Now we want to estimate network similarities based on the visited nodes. For each network pair, kendall rank correlation is calculated (of the top 20 nodes; adjust this value as needed) for the same starting node. The mean correlation value of all same node pairs for a network pair is estimated as well as the individual values are calculated and returned.

In [35]:
results_edges, results_nodes, results_edges_p, results_nodes_p, results_edges_all, results_nodes_all, results_edges_p_all, results_nodes_p_all = volta.get_walk_distances.helper_walk_sim(networks_graphs, performed_walks, nodes, labels, top=20, undirected=False, return_all = True, nodes_ranked=nodes_frc, edges_ranked=edges_frc)

The results are converted into a dataframe for inspection and the top and bottom 20 nodes are displayed.

In [36]:

df = pd.DataFrame(list(zip(nodes, results_nodes_all[(labels[0], labels[1])])), 
               columns =['Entrez ID', 'Correlation']) 

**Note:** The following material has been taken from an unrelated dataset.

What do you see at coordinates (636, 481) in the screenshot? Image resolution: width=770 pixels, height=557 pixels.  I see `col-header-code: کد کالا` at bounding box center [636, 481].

#dataframe is sorted after correlation

df = df.sort_values(by =["Correlation"], axis=0, ascending=False)

In [37]:
df.head(20)

Unnamed: 0,Entrez ID,Correlation
498,51465,0.536842
657,874,0.473684
529,1026,0.473684
289,1052,0.442105
135,54386,0.421053
518,501,0.421053
903,39,0.410526
917,55793,0.410526
405,23210,0.410526
816,1385,0.4


In [38]:
df.tail(20)

Unnamed: 0,Entrez ID,Correlation
252,9870,-0.305263
654,3775,-0.315789
918,7690,-0.315789
428,6636,-0.315789
387,10427,-0.315789
180,3398,-0.326316
929,27242,-0.326316
42,9887,-0.326316
619,3066,-0.326316
601,7105,-0.326316


Additionally the networks can be compared by means of their community structure as shown in the community notebook file.